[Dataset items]
▬▬▬

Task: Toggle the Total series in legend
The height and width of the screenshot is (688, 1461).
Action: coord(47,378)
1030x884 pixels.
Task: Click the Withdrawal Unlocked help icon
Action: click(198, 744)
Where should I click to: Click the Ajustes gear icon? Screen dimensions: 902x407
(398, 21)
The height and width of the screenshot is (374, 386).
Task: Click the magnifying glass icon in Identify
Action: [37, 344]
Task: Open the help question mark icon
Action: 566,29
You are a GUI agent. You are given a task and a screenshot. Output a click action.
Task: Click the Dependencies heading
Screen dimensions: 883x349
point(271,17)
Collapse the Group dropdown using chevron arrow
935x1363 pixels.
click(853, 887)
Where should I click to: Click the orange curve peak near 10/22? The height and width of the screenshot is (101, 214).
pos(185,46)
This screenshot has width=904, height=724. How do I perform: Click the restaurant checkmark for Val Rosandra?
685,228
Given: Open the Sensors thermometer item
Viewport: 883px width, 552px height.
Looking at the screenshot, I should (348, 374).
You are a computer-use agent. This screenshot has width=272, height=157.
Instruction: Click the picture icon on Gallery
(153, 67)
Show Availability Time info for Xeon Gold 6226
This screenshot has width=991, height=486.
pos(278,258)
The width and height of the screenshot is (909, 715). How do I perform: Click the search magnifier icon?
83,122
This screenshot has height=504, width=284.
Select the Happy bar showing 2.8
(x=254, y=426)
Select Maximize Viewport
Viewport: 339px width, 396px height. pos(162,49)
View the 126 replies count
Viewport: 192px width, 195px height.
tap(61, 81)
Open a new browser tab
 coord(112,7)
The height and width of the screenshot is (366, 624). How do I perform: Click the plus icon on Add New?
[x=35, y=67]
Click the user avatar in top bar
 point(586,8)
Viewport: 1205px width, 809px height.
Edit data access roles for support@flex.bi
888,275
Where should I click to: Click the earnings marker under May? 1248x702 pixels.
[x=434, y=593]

▬▬▬

**TASK BRIEF**. Begin with the line that contains "Click the user avatar in top bar" and end with the last line of the records; set down every line in that span exactly, and nothing else.

**RESPONSE TO THIS TASK**.
Click the user avatar in top bar
 point(586,8)
Viewport: 1205px width, 809px height.
Edit data access roles for support@flex.bi
888,275
Where should I click to: Click the earnings marker under May? 1248x702 pixels.
[x=434, y=593]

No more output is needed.